Avagar mendengus kesal.
"Atasi mereka itu mudah bagimu, manfaatkan liam!"

Storm melirik ana sekilas sebelum mengangguk dan pergi keluar kamar.

Ana sekarang bisa mendengar suara ribut perkelahian dari luar kamar.

Sepertinya para ksatria sedang bertarung.
Apa mereka bisa mengalahkan storm batin ana khawatir.
Storm pasti menggunakan liam sebagai tameng untuk mengalahkan para ksatria.

"Aaaaargh.." Lamunan ana buyar saat merasakan luka akibat dari goresan yang di buat oleh avagar dengan kukunya di telapak tangannya.

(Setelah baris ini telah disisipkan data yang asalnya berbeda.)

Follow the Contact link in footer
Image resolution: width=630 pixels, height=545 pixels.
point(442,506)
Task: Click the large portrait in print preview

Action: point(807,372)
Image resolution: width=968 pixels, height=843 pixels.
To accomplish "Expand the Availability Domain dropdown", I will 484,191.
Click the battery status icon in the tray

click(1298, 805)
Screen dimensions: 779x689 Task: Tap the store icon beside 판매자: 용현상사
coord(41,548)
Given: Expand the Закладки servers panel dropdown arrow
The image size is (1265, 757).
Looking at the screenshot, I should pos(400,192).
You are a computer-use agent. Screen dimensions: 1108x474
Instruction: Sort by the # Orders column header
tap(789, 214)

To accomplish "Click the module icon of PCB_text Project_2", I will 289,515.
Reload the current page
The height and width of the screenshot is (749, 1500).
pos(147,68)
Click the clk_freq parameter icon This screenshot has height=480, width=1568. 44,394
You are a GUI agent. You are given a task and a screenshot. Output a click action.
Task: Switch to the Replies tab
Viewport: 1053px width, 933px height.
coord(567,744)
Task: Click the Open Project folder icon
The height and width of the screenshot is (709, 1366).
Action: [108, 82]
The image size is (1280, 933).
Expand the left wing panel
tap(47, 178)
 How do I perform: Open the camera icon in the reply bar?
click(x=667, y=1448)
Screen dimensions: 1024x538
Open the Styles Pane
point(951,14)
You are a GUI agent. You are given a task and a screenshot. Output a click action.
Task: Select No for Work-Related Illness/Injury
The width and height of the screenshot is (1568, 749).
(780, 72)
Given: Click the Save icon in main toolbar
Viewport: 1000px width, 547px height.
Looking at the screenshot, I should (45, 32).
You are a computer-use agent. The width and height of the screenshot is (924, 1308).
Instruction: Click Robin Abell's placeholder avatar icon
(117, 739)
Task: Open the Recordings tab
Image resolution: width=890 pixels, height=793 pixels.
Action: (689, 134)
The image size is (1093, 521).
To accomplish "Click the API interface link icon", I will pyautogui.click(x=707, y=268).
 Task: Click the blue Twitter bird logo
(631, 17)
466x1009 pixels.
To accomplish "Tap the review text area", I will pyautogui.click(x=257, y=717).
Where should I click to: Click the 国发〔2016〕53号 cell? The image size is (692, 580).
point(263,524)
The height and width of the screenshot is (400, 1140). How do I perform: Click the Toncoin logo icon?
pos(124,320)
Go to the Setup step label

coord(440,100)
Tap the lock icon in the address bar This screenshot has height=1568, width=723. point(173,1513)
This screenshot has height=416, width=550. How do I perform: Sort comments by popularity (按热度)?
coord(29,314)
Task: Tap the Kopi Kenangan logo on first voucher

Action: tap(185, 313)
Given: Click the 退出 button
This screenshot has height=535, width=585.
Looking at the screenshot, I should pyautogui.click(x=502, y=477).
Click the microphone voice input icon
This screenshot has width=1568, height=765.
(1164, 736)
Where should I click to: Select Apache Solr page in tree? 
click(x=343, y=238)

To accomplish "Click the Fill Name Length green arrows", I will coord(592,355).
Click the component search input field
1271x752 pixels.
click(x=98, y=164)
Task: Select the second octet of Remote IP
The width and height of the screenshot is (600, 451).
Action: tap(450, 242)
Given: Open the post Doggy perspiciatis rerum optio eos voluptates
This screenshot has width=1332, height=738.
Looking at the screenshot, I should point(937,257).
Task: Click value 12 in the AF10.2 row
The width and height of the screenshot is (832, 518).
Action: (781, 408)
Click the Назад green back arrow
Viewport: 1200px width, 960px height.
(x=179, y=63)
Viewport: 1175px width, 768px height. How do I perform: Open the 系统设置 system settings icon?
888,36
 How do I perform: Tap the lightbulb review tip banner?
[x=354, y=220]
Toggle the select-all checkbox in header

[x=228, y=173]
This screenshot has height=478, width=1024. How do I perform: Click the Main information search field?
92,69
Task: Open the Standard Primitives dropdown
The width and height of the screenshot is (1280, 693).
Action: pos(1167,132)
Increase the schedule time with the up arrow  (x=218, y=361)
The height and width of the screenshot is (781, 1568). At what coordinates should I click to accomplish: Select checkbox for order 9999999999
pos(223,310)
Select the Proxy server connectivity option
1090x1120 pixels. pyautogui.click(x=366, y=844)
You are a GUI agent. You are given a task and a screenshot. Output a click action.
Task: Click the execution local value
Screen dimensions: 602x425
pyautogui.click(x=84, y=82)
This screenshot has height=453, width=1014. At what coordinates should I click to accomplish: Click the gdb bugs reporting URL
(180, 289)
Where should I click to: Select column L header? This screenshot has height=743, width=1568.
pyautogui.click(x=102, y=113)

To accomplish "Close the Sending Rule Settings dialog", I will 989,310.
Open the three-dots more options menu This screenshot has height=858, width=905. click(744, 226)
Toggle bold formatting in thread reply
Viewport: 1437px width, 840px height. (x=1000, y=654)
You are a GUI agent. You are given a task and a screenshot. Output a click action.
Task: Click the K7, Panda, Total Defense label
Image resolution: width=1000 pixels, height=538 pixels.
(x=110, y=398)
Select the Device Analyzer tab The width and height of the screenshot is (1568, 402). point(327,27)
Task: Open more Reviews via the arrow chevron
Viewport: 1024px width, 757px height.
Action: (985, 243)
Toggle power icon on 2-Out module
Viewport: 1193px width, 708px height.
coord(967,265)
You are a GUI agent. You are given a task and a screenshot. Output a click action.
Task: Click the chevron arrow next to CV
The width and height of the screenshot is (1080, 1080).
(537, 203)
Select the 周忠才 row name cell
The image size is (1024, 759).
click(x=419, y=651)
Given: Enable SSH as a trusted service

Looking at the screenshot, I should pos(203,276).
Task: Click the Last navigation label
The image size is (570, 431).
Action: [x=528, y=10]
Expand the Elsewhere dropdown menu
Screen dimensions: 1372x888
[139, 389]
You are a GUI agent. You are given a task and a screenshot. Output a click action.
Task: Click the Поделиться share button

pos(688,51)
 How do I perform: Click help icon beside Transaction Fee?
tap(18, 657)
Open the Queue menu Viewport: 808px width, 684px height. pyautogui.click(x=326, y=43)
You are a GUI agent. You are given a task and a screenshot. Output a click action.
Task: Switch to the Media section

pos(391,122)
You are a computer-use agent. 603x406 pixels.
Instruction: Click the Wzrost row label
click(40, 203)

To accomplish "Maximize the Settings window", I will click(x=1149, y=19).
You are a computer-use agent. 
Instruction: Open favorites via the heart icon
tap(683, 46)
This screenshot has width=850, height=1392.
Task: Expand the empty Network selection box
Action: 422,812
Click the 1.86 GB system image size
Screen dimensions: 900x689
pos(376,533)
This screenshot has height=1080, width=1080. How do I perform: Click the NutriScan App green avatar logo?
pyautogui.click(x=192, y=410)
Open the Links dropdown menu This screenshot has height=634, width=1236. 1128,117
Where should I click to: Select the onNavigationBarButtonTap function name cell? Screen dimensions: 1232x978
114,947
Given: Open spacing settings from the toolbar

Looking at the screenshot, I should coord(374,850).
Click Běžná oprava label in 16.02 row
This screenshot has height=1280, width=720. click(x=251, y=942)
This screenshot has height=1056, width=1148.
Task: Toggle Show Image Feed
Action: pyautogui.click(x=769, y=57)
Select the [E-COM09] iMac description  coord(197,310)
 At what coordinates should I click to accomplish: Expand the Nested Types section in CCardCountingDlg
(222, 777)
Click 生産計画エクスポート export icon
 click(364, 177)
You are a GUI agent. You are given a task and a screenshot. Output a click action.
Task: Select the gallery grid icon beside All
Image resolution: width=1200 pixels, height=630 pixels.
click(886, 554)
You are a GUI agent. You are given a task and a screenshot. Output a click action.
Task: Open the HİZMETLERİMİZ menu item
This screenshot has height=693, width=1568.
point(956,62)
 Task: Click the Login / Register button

"Gambar simbolnya!"perintah avagar.

Tubuh ana yang terlilit tali masih bisa menggambar karena tangannya di ikat di depan.
Ana menatap jijik kuku avagar yang tajam dan terdapat darah ana, lalu ana melihat telapak tangannya yang berdarah dan tidak kunjung sembuh, ini pasti luka sihir.
Lukanya akan butuh waktu lama dan akan menguras tenaganya agar bisa sembuh.
Tapi sepertinya ada yang aneh, kenapa gue nggak bisa menggunakan kekuatan ya..
Apa di luar sedang gerhana.

Ana tidak bisa membayangkan membawa avagar kembali ke dimensi dunia naga di masa lalu.
Itu akan berdampak pada banyak hal.
Semua yang telah terjadi akan berubah.
Avagar bisa melenyapkan semua orang yang ana cintai.

"Di luar sedang gerhana..kau tidak akan bisa membunuhku, wahai keturunan darah naga" Avagar menyeringai.

Dia tau kelemahanku.
"Aku tidak akan membuat simbol kecuali kau melepaskan teman-temanku" Ancam ana.

Avagar mendengus lalu mengangkat tubuh ana dari tempat tidur  dan membawanya keluar ruangan.

Ana mengikuti tanpa berniat melawan.

Di luar halaman rumah suasana tampak kacau balau.

Ana terlihat menahan emosi melihat kael, eva, sunny, green, zen dengan tubuh babak belur dan terikat tali yang sama dengan yang ada di tubuhnya dengan mulut tersumpal kain, tidak jauh darinya liam terbaring terikat di dekat storm yang kini sedang menindih tubuh seorang gadis yang menangis histeris.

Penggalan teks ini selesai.